* The problem *
Only the lines from the one bearing "Viewport: 800px width, 798px" through the end of the listing belong in your response, restated word for word and without pictures.

* The data *
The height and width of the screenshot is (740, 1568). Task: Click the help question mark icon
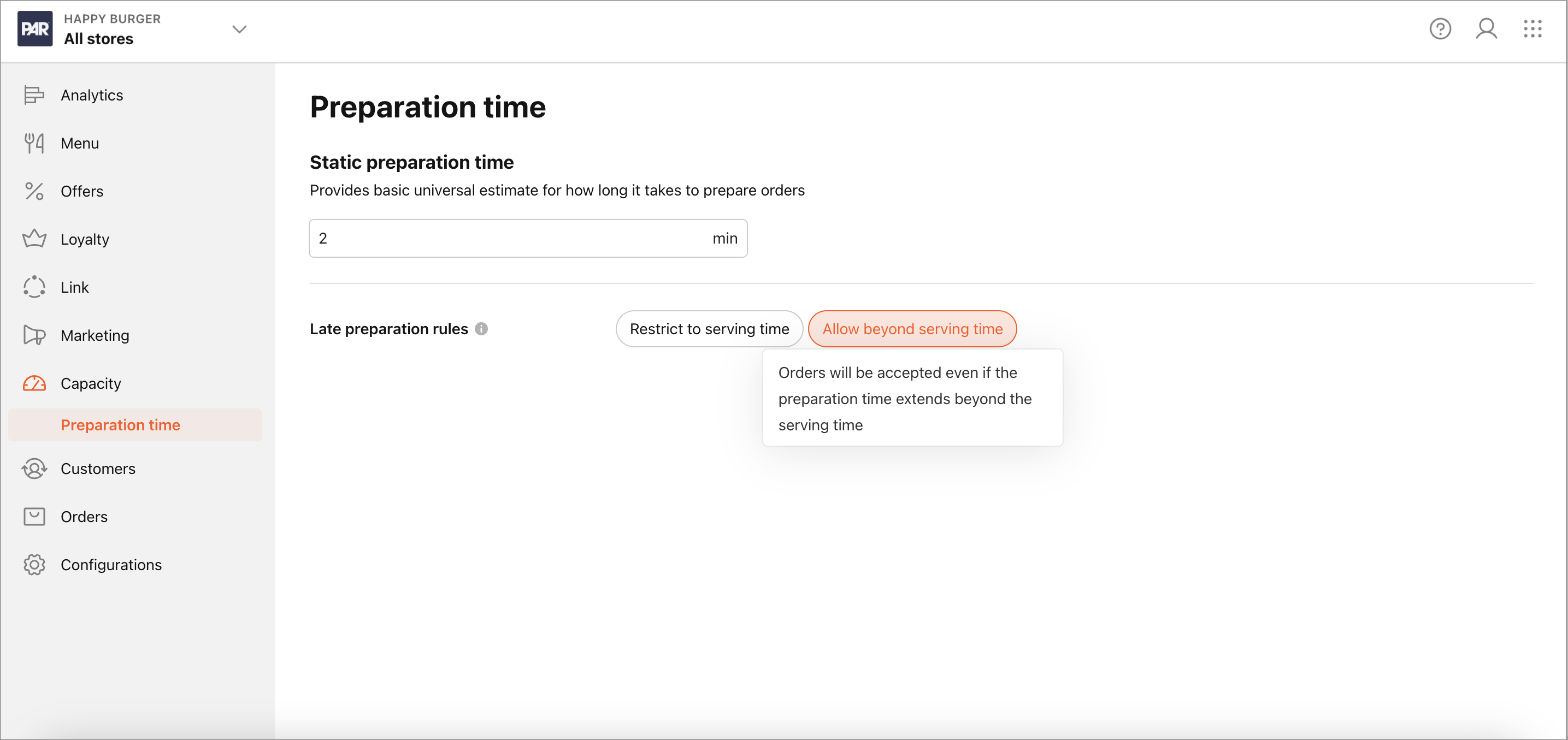1440,28
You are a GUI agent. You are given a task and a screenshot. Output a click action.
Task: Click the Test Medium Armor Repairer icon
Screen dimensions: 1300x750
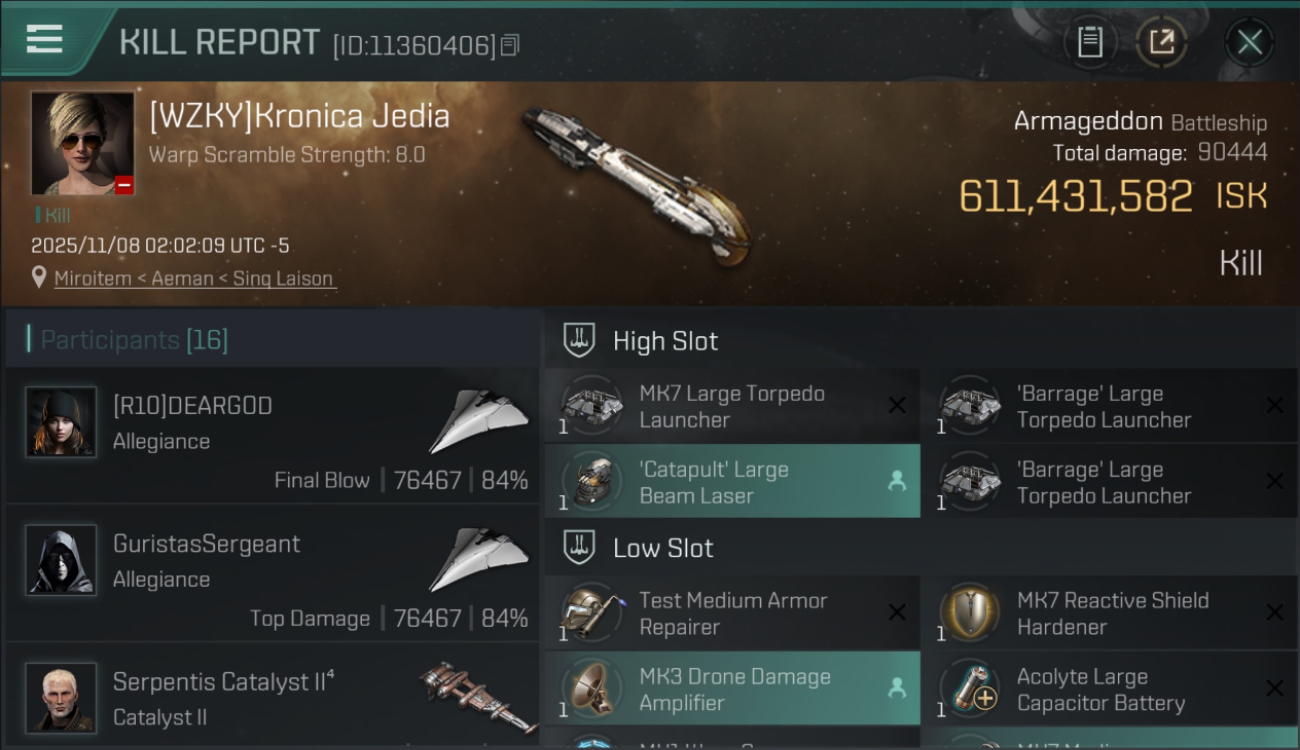pos(591,613)
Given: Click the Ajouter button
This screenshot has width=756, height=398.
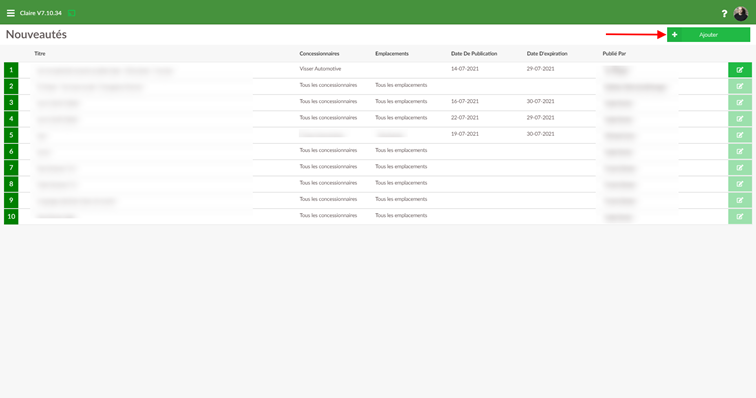Looking at the screenshot, I should pyautogui.click(x=708, y=35).
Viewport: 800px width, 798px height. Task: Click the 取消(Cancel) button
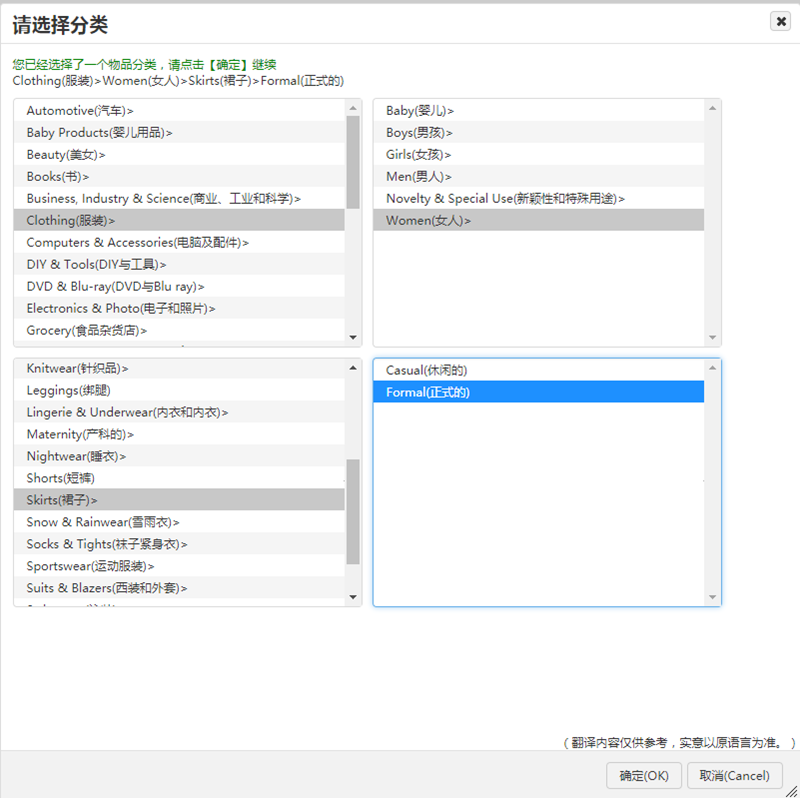click(735, 775)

* Completed task *
Viewport: 800px width, 798px height. Task: Click the 取消(Cancel) button
click(735, 775)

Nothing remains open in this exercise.